Carol: There was a big push to get people onto methadone around that time, as an alternative to heroin. It was a medicine so they didn’t have to inject it. That really helped.
Alan: Of course, not everyone is going to come into the health authority, through fear. We knew there was a group of people working down the road by the cathedral, selling sex. Hardly any of them came to the needle exchange.
One or two of them did. These were older injectors that had known Allan Parry, and people working with us. We were saying to them, ‘Why don’t all the girls come here and get free condoms, free needles, if they need them?’
And they were like: ‘Well, you’ve gotta walk past Hope Street Police Station to get here.’

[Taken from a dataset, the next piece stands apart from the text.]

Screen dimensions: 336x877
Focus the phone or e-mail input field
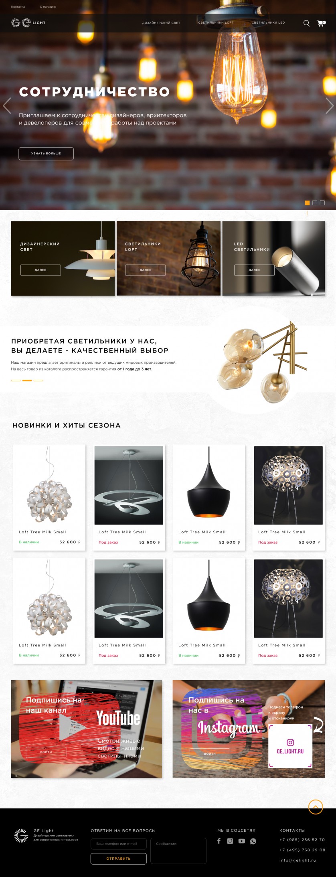(x=118, y=843)
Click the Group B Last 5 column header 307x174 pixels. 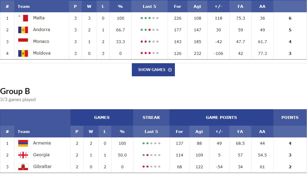pyautogui.click(x=151, y=131)
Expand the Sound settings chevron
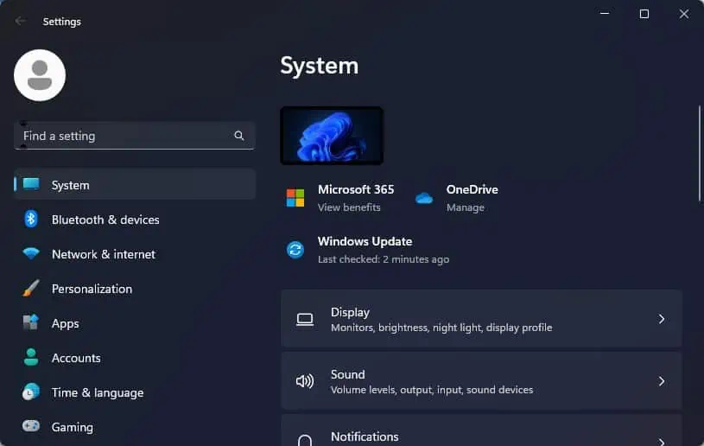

[It was illegal under the Sexual Offences Act 1956 for street prostitutes to “loiter” or solicit in a street or public place for the purpose of prostitution. It was also illegal for men to “kerb crawl,” and solicit sex from street prostitutes].
I was a youth worker in the ‘70s. And for those kids that didn’t come to the youth club, you took the youth club out to them. You engaged with young people where they were.

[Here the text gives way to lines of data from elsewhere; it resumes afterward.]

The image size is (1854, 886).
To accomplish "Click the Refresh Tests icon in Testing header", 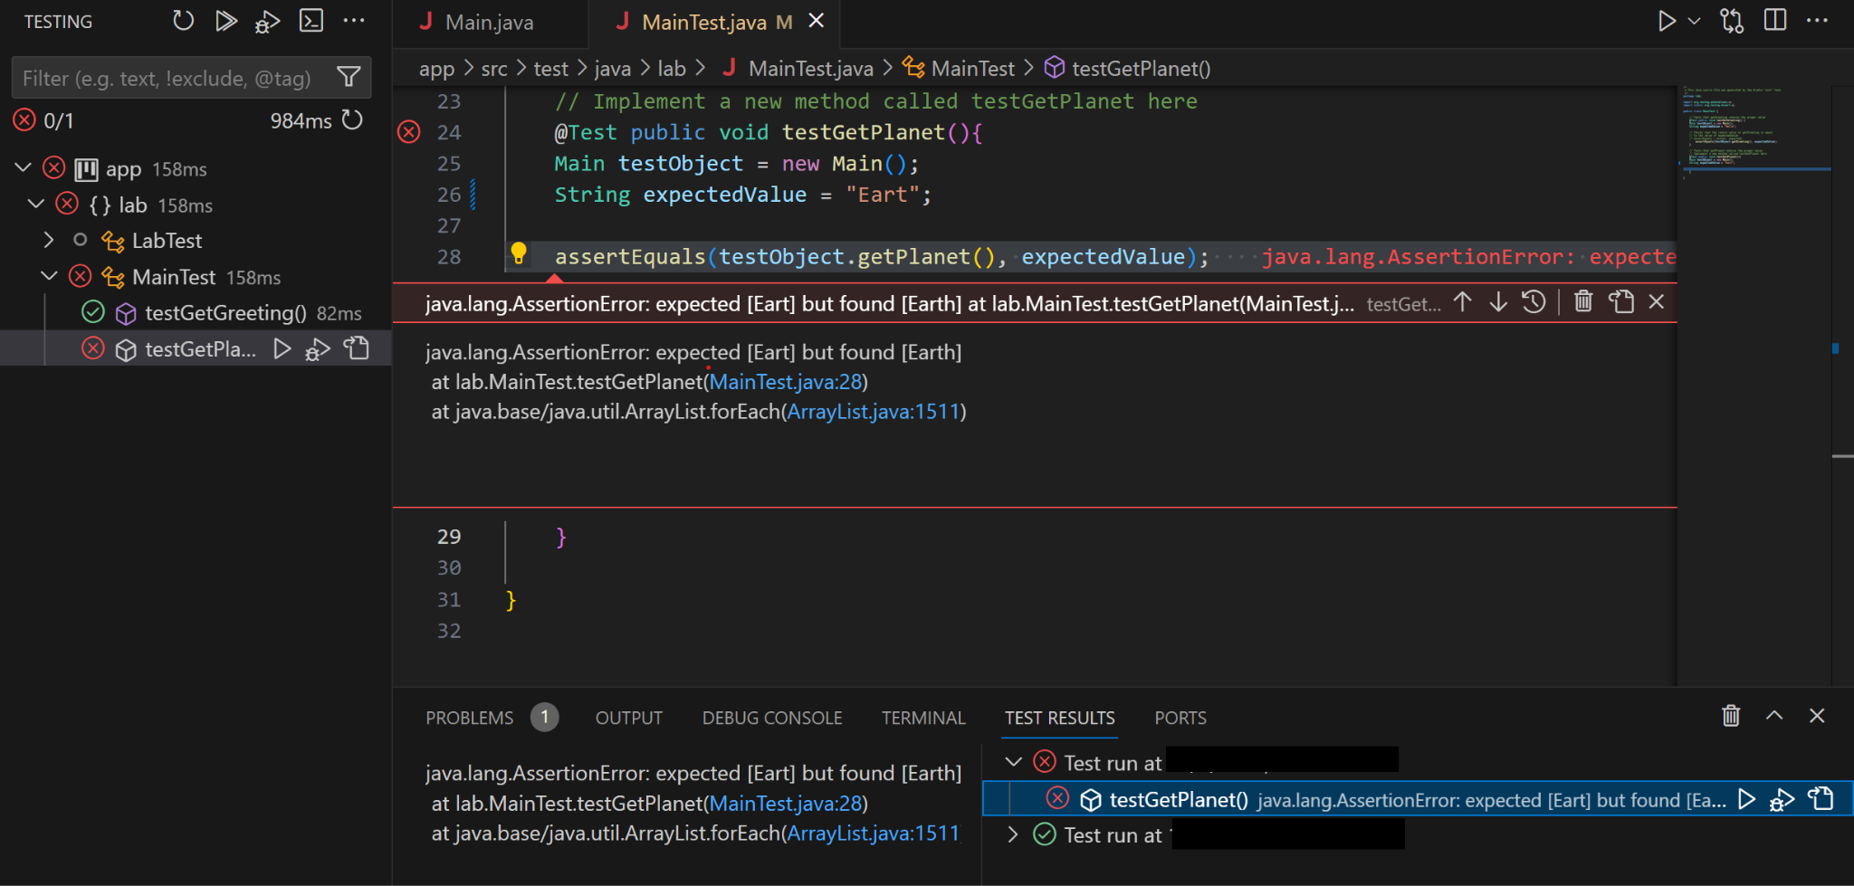I will pyautogui.click(x=183, y=21).
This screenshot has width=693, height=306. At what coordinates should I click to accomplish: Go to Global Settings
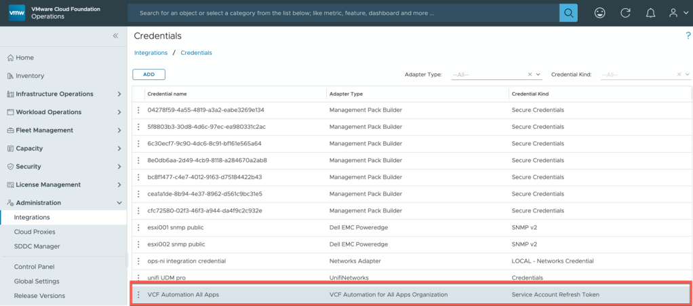[37, 281]
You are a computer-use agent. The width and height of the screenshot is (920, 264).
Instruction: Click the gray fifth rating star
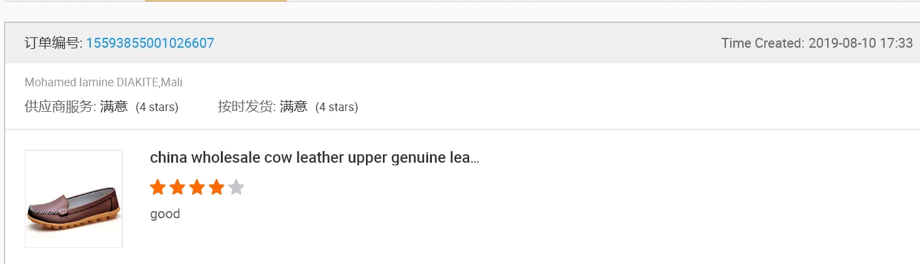[x=236, y=188]
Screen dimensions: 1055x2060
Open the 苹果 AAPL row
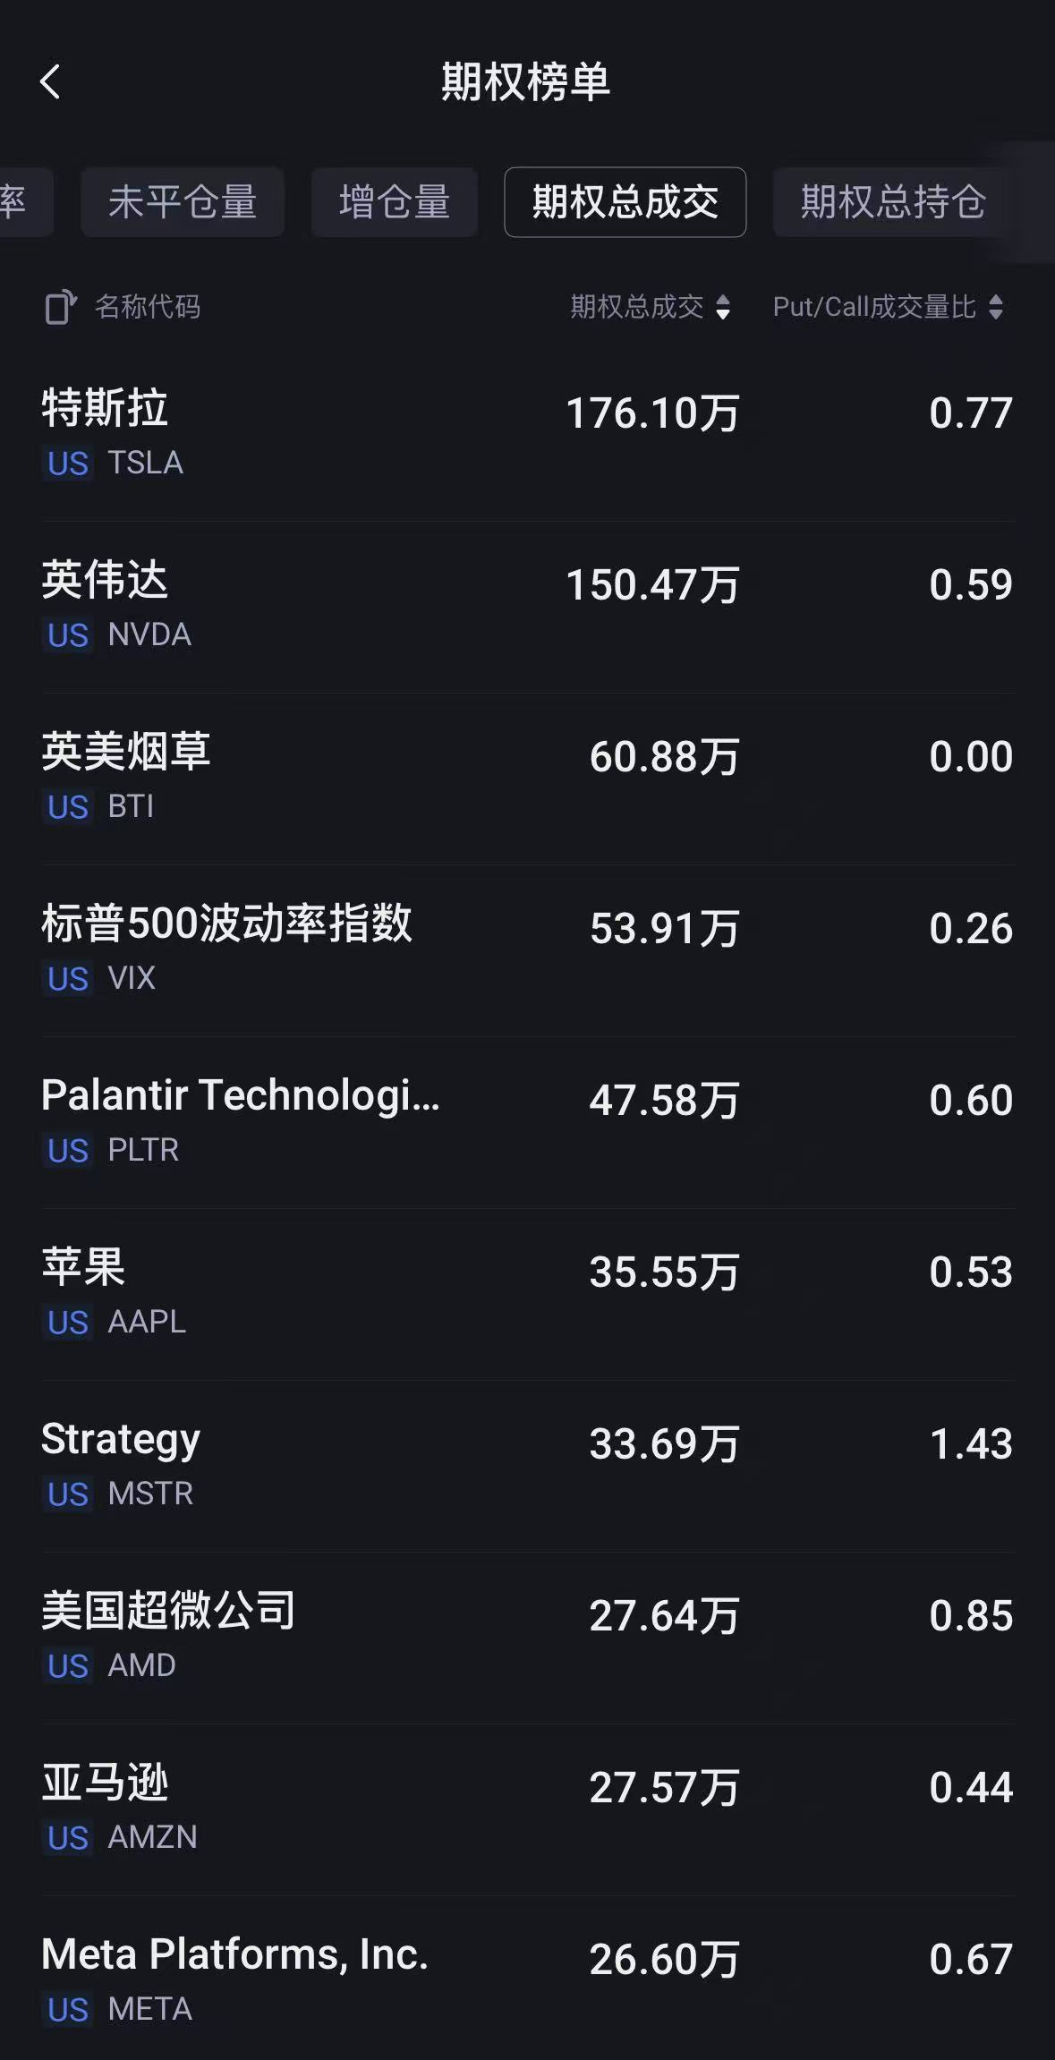pyautogui.click(x=528, y=1293)
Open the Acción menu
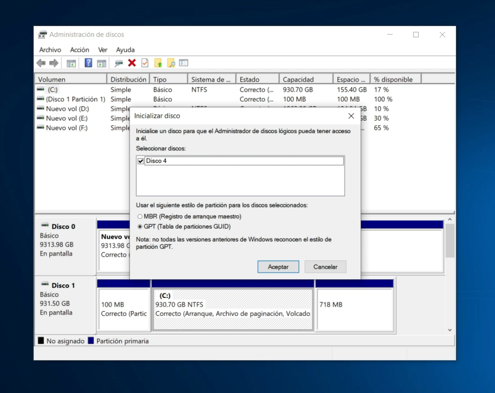Image resolution: width=495 pixels, height=393 pixels. [x=79, y=50]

So we thought, what we need is somebody to do detached needle exchange work. We need an outreach worker. And it’s going to take a particular type of person to be able to go out on those streets and engage with these women who were marginalised in every sense you can possibly think of.

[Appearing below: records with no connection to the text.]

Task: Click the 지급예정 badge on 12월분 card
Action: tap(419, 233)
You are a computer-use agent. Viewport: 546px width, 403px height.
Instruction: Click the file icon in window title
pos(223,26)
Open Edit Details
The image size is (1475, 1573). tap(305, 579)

They’ve got to be dead hard, they’ve got to be bare-faced, they’ve gotta have a big gob, they’ve got to be engageable, they’ve got to have balls of steel. And I said, ‘Yeah, that’s my wife.’ [Lyn]
Lyn: Through my outreach work with the women, the actual amount of women attending the drug dependency unit went up something like 37 per cent.
Laura* (Ex-Sex Worker): I started using the clinic on Maryland Street because Lyn Matthews would run me down. She used to hound me, but I think she took me under her wing.
A lot of the girls had an issue with trust. But, after a few attempts, I took to her. That’s when I started going there, getting condoms and listening to Lyn give advice.
Andrew: None of us were trained, really. There was a very limited amount of professionalisation in the fields then.
Carol: I had experience of drugs, you see, and of knowing injecting drug users. Because I knew people, and I knew what I was talking about, people found it much easier to open up to me, rather than a nurse or somebody official.
Lyn: I think having that experience [of recreational drug use] was important, and being able to switch between talking to people on a street level, and then on a professional level. It’s quite skilled.
Drug users can tell instantly if you’re judging. They know the ones who genuinely care and the ones who are just doing a job. They also know who knows what they’re talking about. Being able to speak in their language is really important. So is being transparent.
Carol: I had to do a lot of work on gaining trust. I don’t think anyone would have even spoken to me if I hadn’t been like them. I’d have been run off the estate.
Lyn: I knew loads of people in Liverpool who were sex workers, and I was very familiar with the area, so I wasn’t scared. But what we did was actually quite dangerous, because I was mixing with gangsters, high-level drug dealers and all different kinds of people.
Outreach workers were like the dustbin men of the drugs field at the time, but doing that frontline work, you have to be highly skilled.
The results: Was the Mersey Model a success?
Andrew: There was not an epidemic of HIV amongst injectors [in Mersey], I think, through the prescribing of methadone and advice and leaflets. They were very important things that helped to protect people from harm. We were successful.
John: There was quite a dramatic difference actually, between Liverpool and the other cities, in the percentage of intravenous injectors who were HIV positive.
The proportion of injecting drug addicts who were HIV positive in 1991 in the UK was one in 4.3, so around 25 per cent. In South West Thames, it was one in 18.8.
In Mersey, it was one in 82.4.
Alan: If we hadn’t had done what we’d done, thousands and thousands more people would have died.